#### [Exercise description]
Copy the material below word for word, leaving out the pictures.

==== Records for this exercise

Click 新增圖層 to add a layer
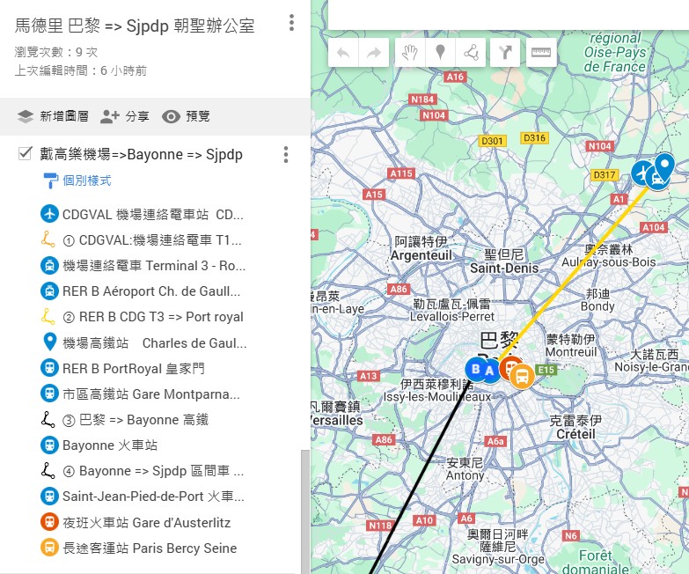(53, 116)
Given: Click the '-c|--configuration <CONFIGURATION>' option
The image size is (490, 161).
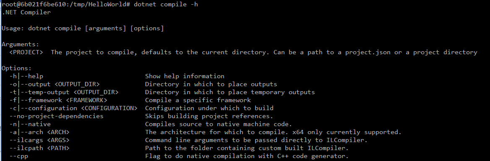Looking at the screenshot, I should coord(73,108).
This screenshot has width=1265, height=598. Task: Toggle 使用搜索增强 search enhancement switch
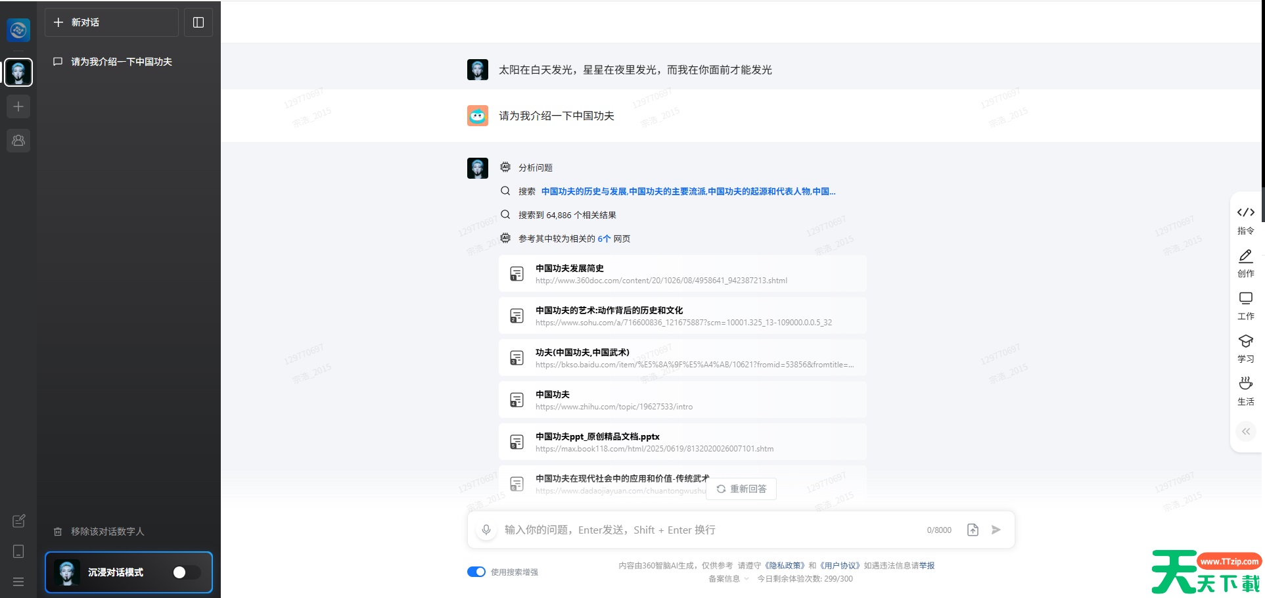475,571
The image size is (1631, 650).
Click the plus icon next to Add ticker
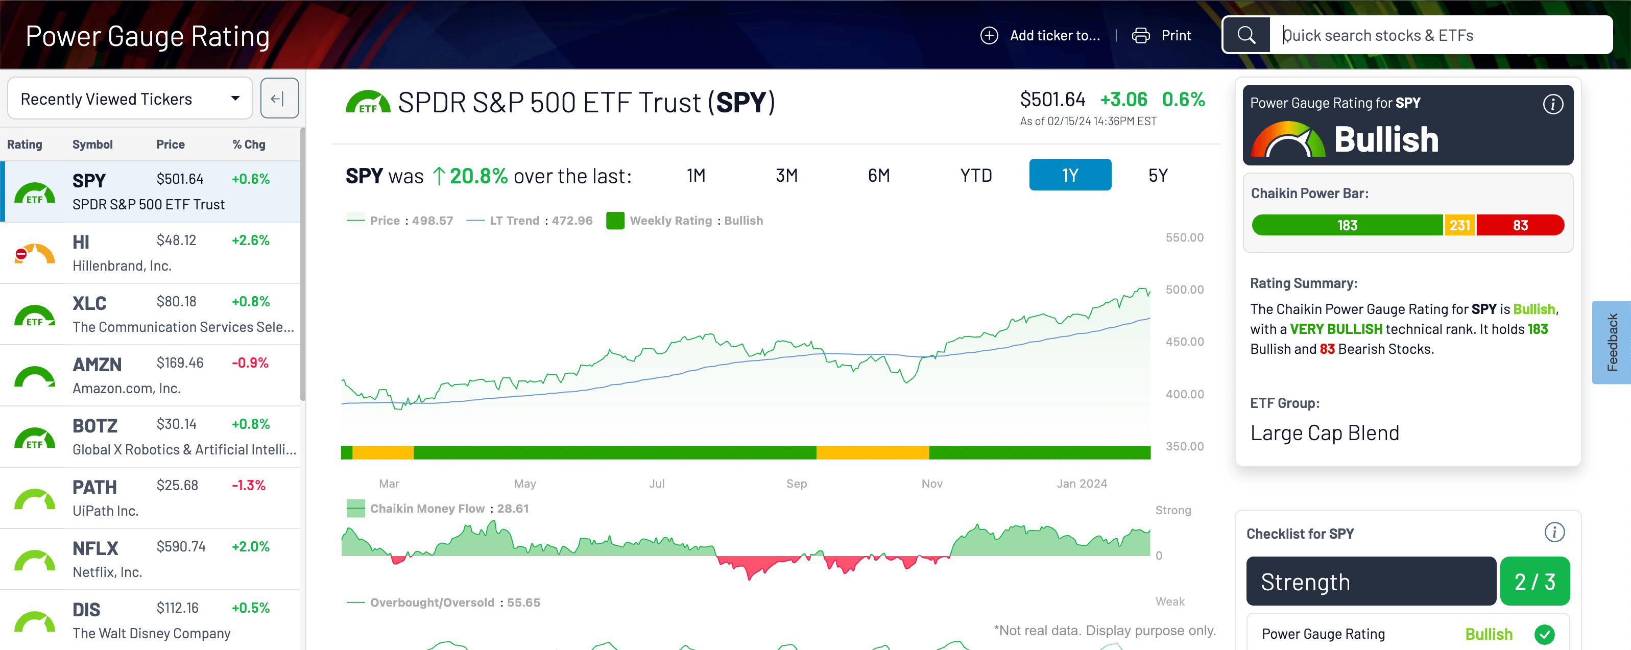pos(989,35)
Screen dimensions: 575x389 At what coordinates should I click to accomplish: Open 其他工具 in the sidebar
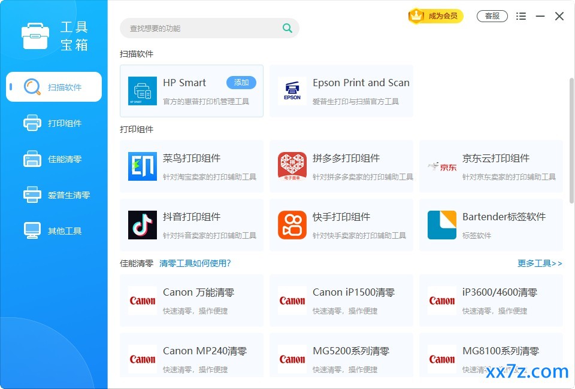[54, 231]
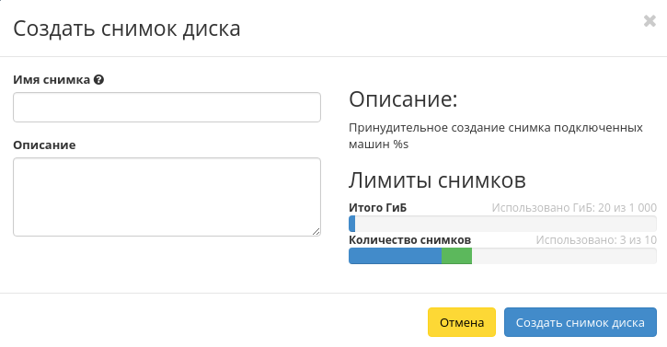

========

#### [The reply]
Click 新增圖層 to add a layer
(53, 116)
Given: Click the '-c|--configuration <CONFIGURATION>' option
The image size is (490, 161).
Looking at the screenshot, I should coord(73,108).
This screenshot has width=1265, height=598. Task: Toggle 使用搜索增强 search enhancement switch
475,571
The image size is (1631, 650).
Click the plus icon next to Add ticker
pos(989,35)
Screen dimensions: 575x389 At what coordinates should I click to accomplish: Open 其他工具 in the sidebar
[54, 231]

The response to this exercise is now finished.